__Exercise__. For the records that follow, restate each one word for word and leave the images behind.

__Records supplied__.
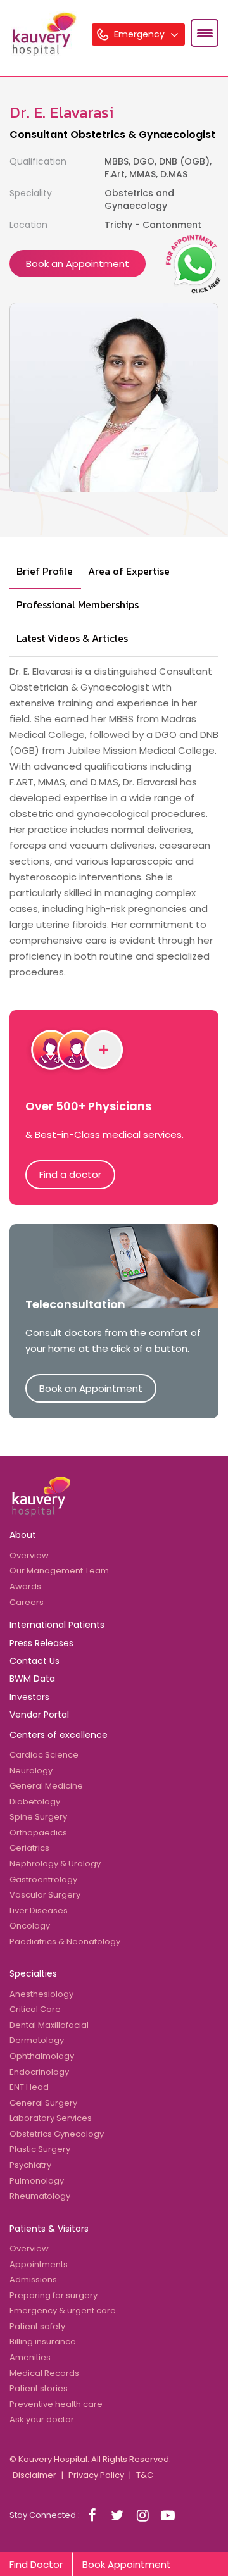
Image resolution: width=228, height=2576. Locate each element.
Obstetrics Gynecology (57, 2134)
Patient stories (39, 2388)
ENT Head (29, 2087)
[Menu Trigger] (204, 33)
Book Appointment (126, 2564)
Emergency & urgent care (63, 2310)
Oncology (30, 1926)
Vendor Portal (39, 1714)
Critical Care (35, 2009)
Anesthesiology (41, 1994)
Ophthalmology (42, 2056)
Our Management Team (59, 1571)
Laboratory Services (51, 2118)
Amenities (30, 2357)
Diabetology (35, 1802)
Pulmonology (37, 2181)
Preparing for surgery (54, 2295)
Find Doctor (36, 2564)
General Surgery (43, 2103)
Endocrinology (39, 2072)
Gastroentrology (43, 1879)
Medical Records (44, 2373)
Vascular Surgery (45, 1895)
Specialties (33, 1973)
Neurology (31, 1771)
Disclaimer (34, 2475)
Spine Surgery (38, 1817)
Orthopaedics (38, 1833)
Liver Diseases (39, 1910)
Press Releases (41, 1643)
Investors (29, 1697)
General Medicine (46, 1786)
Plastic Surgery (40, 2149)
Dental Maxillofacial (49, 2025)
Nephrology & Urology (55, 1864)
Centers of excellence (59, 1735)
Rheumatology (40, 2196)
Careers (27, 1602)
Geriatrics (29, 1848)
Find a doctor (70, 1174)
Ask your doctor (42, 2419)
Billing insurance (43, 2341)
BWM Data (32, 1678)
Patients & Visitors (49, 2228)
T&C (144, 2475)
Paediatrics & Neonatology (65, 1941)
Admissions (33, 2279)
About (23, 1535)
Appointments (39, 2264)
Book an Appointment (77, 263)
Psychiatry (30, 2165)
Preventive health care (56, 2404)
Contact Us (35, 1660)
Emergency (140, 34)
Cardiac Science (44, 1755)
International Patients (57, 1624)
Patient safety (37, 2326)
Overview (29, 1555)
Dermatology (37, 2040)
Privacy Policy (96, 2475)
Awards (25, 1586)
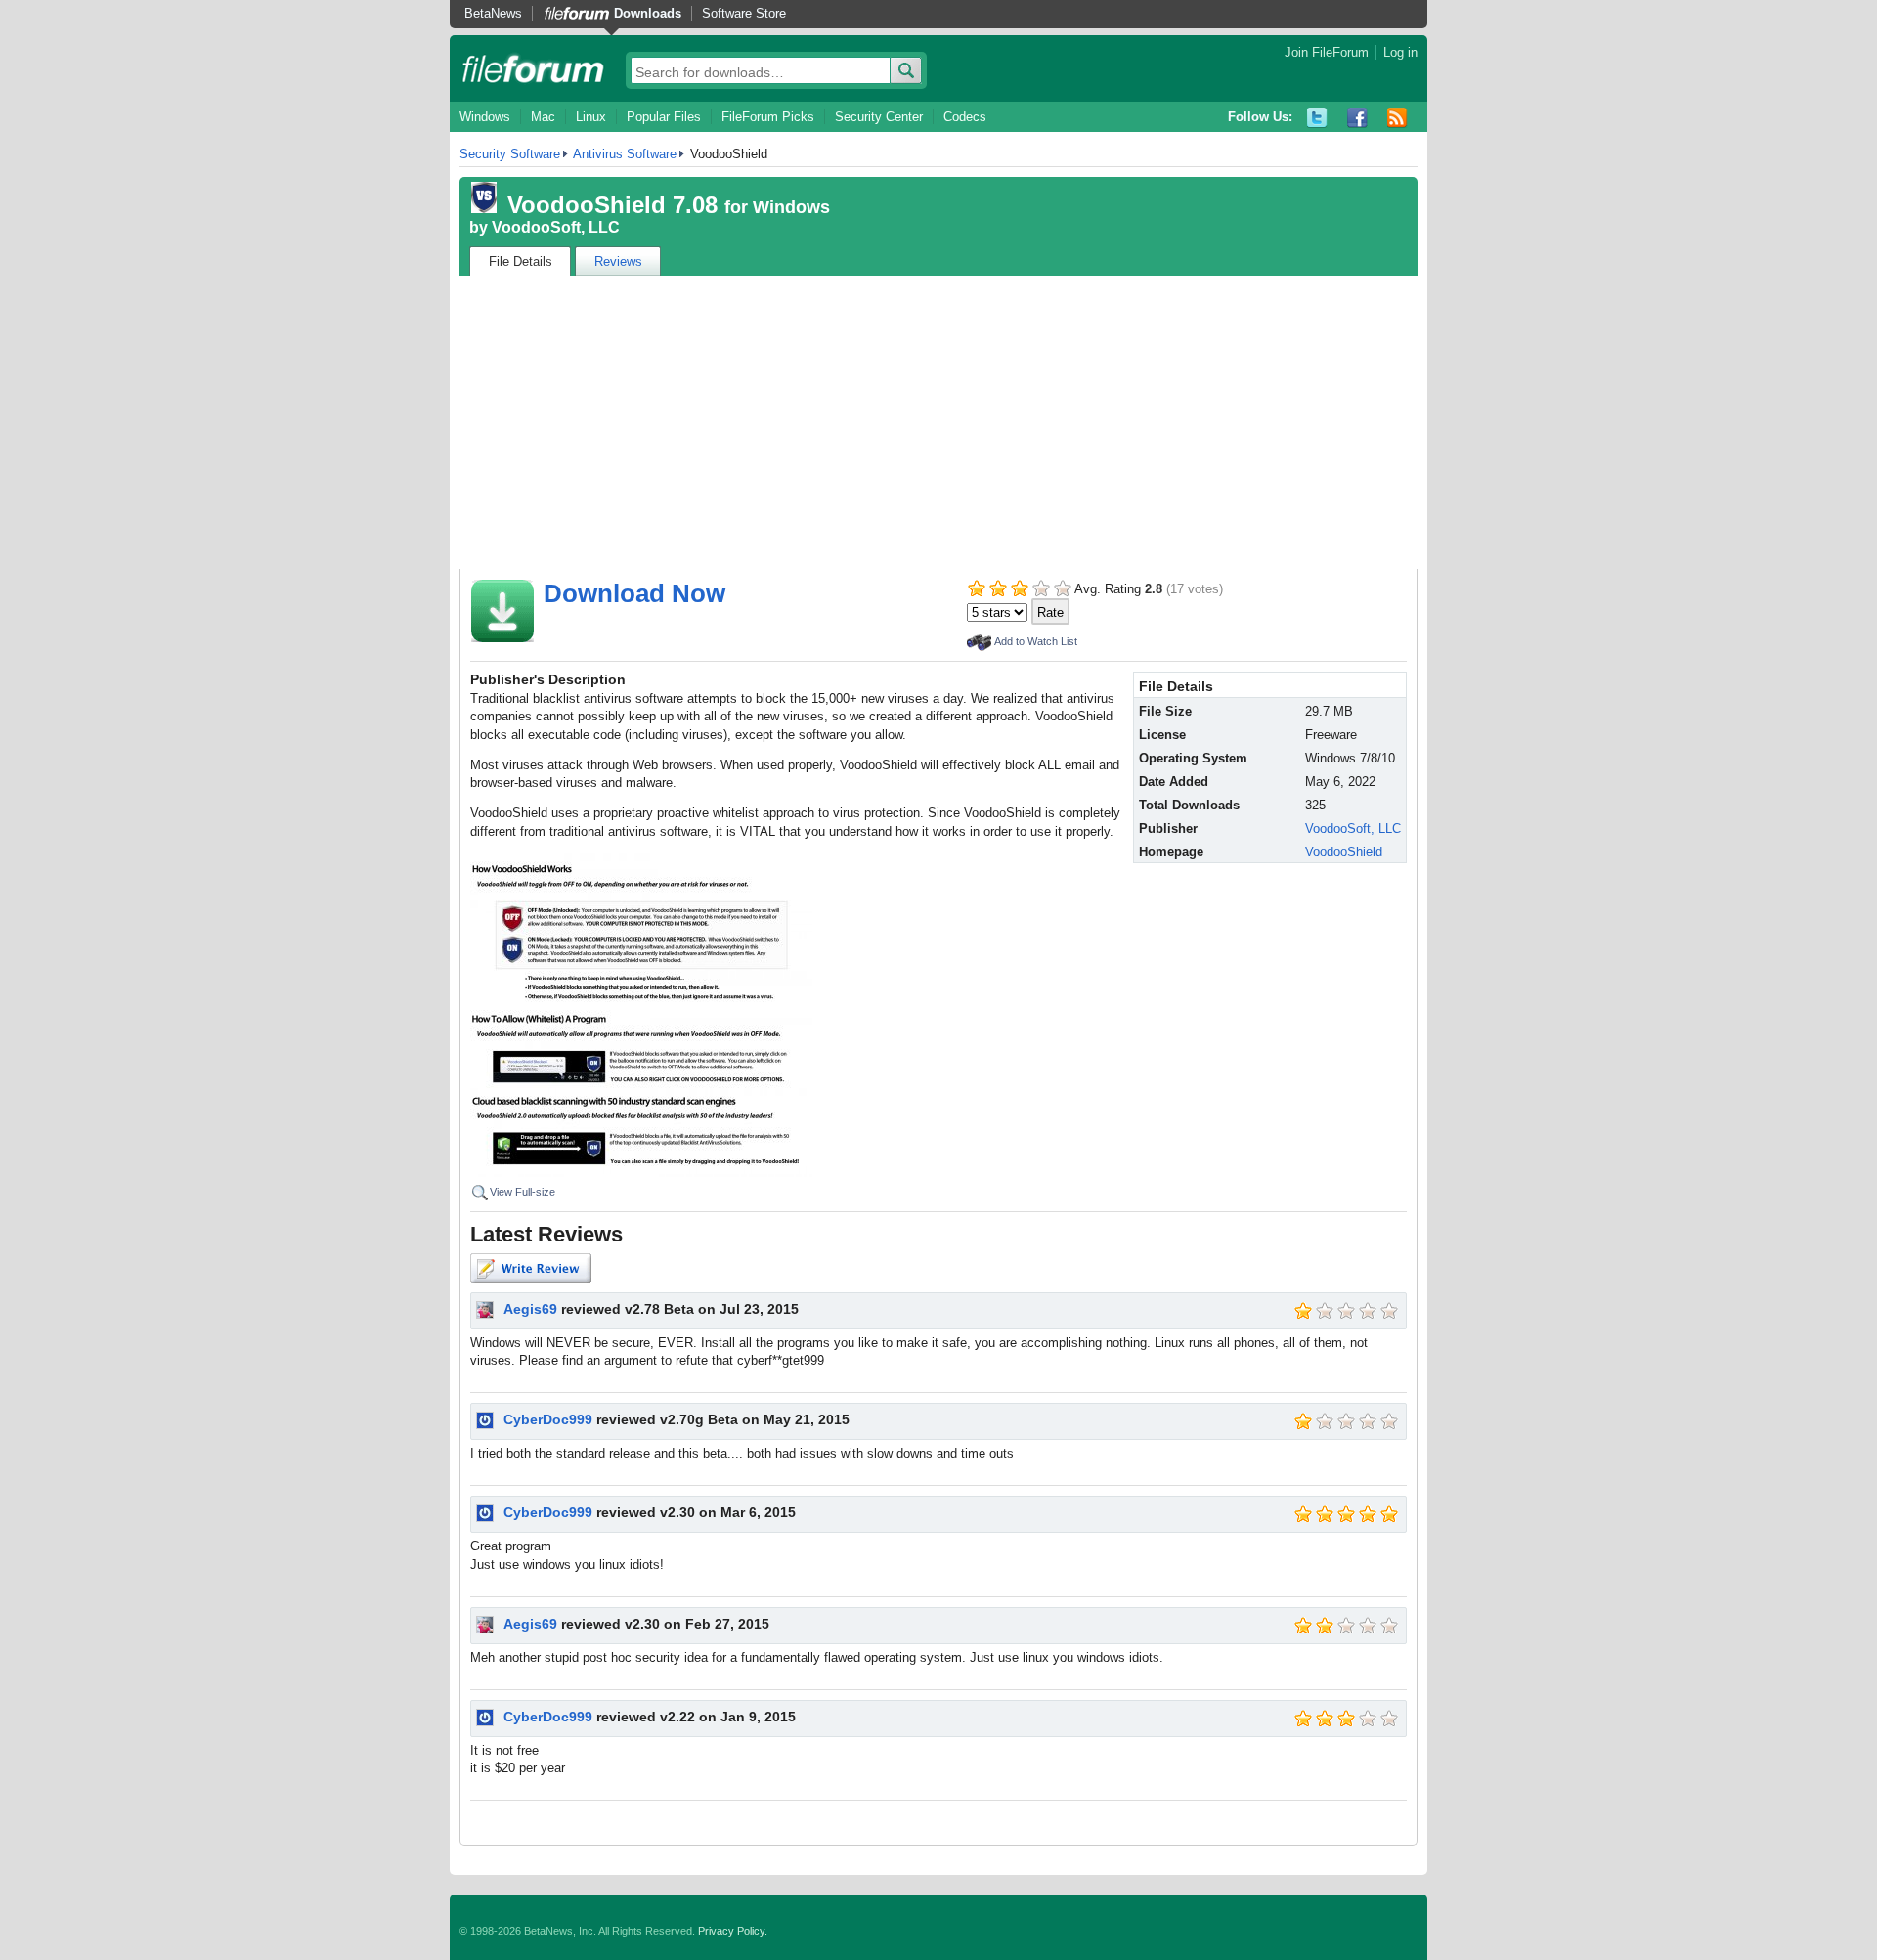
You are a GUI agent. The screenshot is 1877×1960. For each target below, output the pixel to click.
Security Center (879, 116)
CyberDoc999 (547, 1419)
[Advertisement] (938, 422)
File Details (520, 261)
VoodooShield (1343, 852)
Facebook (1357, 118)
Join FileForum (1327, 52)
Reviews (618, 261)
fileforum (533, 68)
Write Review (530, 1268)
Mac (543, 116)
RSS (1397, 118)
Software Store (744, 13)
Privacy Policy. (732, 1931)
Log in (1400, 52)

__Task answer__.
Image resolution: width=228, height=2576. Locate each element.
Obstetrics Gynecology (57, 2134)
Patient stories (39, 2388)
ENT Head (29, 2087)
[Menu Trigger] (204, 33)
Book Appointment (126, 2564)
Emergency & urgent care (63, 2310)
Oncology (30, 1926)
Vendor Portal (39, 1714)
Critical Care (35, 2009)
Anesthesiology (41, 1994)
Ophthalmology (42, 2056)
Our Management Team (59, 1571)
Laboratory Services (51, 2118)
Amenities (30, 2357)
Diabetology (35, 1802)
Pulmonology (37, 2181)
Preparing for surgery (54, 2295)
Find Doctor (36, 2564)
General Surgery (43, 2103)
Endocrinology (39, 2072)
Gastroentrology (43, 1879)
Medical Records (44, 2373)
Vascular Surgery (45, 1895)
Specialties (33, 1973)
Neurology (31, 1771)
Disclaimer (34, 2475)
Spine Surgery (38, 1817)
Orthopaedics (38, 1833)
Liver Diseases (39, 1910)
Press Releases (41, 1643)
Investors (29, 1697)
General Medicine (46, 1786)
Plastic Surgery (40, 2149)
Dental Maxillofacial (49, 2025)
Nephrology & Urology (55, 1864)
Centers of excellence (59, 1735)
Rheumatology (40, 2196)
Careers (27, 1602)
Geriatrics (29, 1848)
Find a doctor (70, 1174)
Ask your doctor (42, 2419)
Billing insurance (43, 2341)
BWM Data (32, 1678)
Patients & Visitors (49, 2228)
T&C (144, 2475)
Paediatrics & Neonatology (65, 1941)
Admissions (33, 2279)
About (23, 1535)
Appointments (39, 2264)
Book an Appointment (77, 263)
Psychiatry (30, 2165)
Preventive health care (56, 2404)
Contact Us (35, 1660)
Emergency (140, 34)
Cardiac Science (44, 1755)
International Patients (57, 1624)
Patient safety (37, 2326)
Overview (29, 1555)
Dermatology (37, 2040)
Privacy Policy (96, 2475)
Awards (25, 1586)
You are a GUI agent. The screenshot is 1877×1960. For each target below, output the pixel to click.
Security Center (879, 116)
CyberDoc999 (547, 1419)
[Advertisement] (938, 422)
File Details (520, 261)
VoodooShield (1343, 852)
Facebook (1357, 118)
Join FileForum (1327, 52)
Reviews (618, 261)
fileforum (533, 68)
Write Review (530, 1268)
Mac (543, 116)
RSS (1397, 118)
Software Store (744, 13)
Privacy Policy. (732, 1931)
Log in (1400, 52)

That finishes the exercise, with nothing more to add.